QUOTED PASSAGE:
Village in Lincolnshire, England

Withern is a village in the civil parish of Withern with Stain, in the East Lindsey district of Lincolnshire, England. It is situated on the A157 road, and 7 mi south-east from Louth. Stain was once an independent parish but was combined with Withern when the old church of St John the Baptist was destroyed some centuries ago.

According to A Dictionary of British Place Names, the Withern name is derived from the Old English Widu or wudu, with oern, meaning "house in the Wood". Another source gives the name as deriving from Old Norse vithr "wood" + OE aerne "house", meaning "the house in the wood", giving 'Witheren' in the 14th century. In the 1086 Domesday Book, the village name is given as Widerne.

The parish was in the ancient Calceworth Wapentake in the East Lindsey district in the parts of Lindsey. After the Poor Law Amendment Act reforms of 1834, the parish became part of the Louth Poor Law Union. The common lands, some 600 acre, were enclosed in 1839.

The now redundant church of St Margaret's is the burial place of Auguste Pahud and Annie Pahud, whose love story is the raison d'être for the local Hubbard's Hills park. St Margaret's was rebuilt in 1812.

WORK ORDER: Retype the text about the village of Withern in full, with no changes. The data after this point is not needed.

EXCERPTED RECORDS:
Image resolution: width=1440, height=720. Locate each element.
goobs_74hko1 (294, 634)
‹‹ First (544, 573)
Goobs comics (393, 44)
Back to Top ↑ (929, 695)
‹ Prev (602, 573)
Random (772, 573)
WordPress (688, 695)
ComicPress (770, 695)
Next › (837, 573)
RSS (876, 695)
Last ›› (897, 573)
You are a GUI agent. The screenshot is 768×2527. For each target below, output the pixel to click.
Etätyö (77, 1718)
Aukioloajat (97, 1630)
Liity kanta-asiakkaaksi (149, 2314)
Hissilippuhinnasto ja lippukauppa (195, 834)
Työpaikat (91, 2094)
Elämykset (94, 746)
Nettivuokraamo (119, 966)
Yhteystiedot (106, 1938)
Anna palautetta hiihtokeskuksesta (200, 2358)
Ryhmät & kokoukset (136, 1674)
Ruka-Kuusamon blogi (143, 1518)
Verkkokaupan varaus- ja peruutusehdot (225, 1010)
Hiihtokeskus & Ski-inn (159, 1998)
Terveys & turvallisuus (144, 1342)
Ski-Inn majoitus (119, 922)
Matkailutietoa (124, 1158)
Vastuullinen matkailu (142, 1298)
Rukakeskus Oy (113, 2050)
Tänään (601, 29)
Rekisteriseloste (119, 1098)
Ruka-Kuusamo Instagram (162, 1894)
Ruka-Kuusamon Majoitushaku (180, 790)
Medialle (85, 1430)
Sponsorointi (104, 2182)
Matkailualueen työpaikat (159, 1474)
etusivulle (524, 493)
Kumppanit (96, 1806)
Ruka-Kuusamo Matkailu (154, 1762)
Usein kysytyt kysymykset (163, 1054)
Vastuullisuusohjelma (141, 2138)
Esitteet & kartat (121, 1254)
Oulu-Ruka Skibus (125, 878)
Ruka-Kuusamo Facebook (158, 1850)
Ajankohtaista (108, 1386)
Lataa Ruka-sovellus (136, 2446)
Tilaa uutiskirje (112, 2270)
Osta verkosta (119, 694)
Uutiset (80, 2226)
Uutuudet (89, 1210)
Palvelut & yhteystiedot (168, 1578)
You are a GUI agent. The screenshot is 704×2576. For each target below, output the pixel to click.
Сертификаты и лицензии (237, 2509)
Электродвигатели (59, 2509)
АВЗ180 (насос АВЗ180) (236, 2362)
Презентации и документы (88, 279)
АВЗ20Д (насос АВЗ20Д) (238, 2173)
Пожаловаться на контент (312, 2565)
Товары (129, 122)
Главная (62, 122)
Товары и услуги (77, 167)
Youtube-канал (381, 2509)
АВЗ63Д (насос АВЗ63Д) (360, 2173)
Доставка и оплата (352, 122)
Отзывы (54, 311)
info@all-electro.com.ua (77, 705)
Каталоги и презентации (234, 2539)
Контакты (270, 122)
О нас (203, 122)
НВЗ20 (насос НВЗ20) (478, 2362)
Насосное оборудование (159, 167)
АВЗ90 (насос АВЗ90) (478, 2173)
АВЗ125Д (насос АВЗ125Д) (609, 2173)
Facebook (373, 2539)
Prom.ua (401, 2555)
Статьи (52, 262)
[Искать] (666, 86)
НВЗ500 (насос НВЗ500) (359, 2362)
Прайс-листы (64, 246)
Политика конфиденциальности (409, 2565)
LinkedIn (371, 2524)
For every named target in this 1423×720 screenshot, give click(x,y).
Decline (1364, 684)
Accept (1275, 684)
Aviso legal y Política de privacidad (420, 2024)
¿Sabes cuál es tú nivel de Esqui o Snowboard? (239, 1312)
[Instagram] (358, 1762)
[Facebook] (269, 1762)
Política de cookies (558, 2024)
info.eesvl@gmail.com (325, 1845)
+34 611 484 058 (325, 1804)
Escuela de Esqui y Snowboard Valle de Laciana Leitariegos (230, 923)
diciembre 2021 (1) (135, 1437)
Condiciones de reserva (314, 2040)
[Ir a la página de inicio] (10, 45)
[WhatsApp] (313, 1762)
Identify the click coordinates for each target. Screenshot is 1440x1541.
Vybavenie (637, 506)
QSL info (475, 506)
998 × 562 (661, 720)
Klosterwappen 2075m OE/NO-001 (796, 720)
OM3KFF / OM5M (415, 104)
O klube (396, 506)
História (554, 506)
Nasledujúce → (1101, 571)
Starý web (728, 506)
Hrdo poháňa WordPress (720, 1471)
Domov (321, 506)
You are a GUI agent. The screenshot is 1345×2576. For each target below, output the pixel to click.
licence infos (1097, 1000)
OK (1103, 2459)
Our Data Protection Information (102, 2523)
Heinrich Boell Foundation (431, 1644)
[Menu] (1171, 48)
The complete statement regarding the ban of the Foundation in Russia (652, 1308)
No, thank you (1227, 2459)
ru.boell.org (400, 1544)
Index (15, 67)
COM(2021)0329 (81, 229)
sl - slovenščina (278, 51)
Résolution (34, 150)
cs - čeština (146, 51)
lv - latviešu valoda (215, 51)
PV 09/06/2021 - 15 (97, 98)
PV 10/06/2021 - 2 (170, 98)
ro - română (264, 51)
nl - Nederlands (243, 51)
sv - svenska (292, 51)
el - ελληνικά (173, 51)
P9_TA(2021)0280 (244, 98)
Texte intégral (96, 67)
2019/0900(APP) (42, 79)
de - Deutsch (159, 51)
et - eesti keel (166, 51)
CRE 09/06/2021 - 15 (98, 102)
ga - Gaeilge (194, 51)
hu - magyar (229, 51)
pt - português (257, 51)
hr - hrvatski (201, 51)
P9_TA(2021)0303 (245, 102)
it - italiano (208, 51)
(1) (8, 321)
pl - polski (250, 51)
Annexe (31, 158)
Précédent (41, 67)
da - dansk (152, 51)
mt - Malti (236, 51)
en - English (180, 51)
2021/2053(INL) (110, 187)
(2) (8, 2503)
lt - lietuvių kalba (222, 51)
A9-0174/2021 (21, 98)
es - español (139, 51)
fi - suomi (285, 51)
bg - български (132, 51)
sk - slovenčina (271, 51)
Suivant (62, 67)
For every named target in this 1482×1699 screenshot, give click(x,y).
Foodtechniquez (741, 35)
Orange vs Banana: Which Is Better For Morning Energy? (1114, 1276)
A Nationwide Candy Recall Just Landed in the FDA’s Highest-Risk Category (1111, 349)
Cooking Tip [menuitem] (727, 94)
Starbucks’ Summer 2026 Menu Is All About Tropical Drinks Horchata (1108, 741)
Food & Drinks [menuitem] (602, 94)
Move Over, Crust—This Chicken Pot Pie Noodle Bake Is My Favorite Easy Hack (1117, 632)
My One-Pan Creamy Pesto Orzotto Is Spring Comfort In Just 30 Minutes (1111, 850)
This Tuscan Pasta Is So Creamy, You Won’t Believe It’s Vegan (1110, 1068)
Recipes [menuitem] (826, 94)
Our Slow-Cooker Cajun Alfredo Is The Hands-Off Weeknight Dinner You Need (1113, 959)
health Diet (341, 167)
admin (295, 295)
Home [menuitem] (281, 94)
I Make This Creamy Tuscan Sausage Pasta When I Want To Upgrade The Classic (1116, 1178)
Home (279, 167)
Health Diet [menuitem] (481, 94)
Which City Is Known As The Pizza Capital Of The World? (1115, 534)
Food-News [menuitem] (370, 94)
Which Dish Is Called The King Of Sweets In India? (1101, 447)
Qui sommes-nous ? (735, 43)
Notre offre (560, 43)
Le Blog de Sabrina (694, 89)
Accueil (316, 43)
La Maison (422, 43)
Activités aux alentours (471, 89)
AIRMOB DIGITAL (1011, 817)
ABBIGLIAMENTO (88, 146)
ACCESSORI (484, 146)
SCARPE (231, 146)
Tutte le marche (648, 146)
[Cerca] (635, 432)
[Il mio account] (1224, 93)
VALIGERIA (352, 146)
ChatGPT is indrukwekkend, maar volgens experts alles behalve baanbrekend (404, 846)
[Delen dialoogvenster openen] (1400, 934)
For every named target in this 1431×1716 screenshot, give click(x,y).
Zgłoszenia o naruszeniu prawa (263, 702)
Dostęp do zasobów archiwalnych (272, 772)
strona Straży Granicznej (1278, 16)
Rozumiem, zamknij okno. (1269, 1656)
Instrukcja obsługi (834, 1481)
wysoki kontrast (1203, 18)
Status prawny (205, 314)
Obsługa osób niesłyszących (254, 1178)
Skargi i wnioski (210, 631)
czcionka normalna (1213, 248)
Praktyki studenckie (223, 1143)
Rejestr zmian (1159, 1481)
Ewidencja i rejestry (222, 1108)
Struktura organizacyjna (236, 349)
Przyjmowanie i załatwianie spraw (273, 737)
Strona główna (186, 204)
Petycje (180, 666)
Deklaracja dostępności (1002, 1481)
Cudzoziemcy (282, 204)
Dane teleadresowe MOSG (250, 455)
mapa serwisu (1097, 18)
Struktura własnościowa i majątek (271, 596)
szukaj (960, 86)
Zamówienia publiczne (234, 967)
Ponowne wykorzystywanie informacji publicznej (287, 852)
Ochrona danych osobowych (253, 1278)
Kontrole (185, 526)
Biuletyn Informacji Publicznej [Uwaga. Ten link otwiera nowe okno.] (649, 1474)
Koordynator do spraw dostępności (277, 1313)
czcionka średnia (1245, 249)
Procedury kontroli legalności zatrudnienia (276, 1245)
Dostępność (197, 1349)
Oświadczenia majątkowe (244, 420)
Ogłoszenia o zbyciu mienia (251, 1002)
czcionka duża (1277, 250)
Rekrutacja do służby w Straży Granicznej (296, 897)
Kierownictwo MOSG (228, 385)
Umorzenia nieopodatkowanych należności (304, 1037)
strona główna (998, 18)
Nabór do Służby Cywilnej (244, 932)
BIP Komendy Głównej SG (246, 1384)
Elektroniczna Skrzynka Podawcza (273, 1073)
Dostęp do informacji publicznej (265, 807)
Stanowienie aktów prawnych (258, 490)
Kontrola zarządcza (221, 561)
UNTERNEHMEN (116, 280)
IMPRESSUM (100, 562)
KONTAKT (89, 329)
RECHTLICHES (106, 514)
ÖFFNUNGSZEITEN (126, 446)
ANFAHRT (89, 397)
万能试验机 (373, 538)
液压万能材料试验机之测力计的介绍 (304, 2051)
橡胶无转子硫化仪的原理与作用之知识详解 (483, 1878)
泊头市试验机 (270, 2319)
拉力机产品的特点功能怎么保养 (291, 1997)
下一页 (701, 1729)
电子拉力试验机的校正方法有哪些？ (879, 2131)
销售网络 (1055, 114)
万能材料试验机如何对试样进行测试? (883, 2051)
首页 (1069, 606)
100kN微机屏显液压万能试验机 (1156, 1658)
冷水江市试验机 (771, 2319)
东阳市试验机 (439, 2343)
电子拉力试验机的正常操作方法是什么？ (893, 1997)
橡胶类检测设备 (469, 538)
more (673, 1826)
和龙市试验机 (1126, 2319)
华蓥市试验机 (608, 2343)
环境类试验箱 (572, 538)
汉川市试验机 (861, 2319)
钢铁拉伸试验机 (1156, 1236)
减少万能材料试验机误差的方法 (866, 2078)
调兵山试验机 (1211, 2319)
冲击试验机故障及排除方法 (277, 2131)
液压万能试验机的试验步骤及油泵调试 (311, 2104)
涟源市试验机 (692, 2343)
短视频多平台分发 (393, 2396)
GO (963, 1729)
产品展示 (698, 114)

REPLY:
Village in Lincolnshire, England

Withern is a village in the civil parish of Withern with Stain, in the East Lindsey district of Lincolnshire, England. It is situated on the A157 road, and 7 mi south-east from Louth. Stain was once an independent parish but was combined with Withern when the old church of St John the Baptist was destroyed some centuries ago.

According to A Dictionary of British Place Names, the Withern name is derived from the Old English Widu or wudu, with oern, meaning "house in the Wood". Another source gives the name as deriving from Old Norse vithr "wood" + OE aerne "house", meaning "the house in the wood", giving 'Witheren' in the 14th century. In the 1086 Domesday Book, the village name is given as Widerne.

The parish was in the ancient Calceworth Wapentake in the East Lindsey district in the parts of Lindsey. After the Poor Law Amendment Act reforms of 1834, the parish became part of the Louth Poor Law Union. The common lands, some 600 acre, were enclosed in 1839.

The now redundant church of St Margaret's is the burial place of Auguste Pahud and Annie Pahud, whose love story is the raison d'être for the local Hubbard's Hills park. St Margaret's was rebuilt in 1812.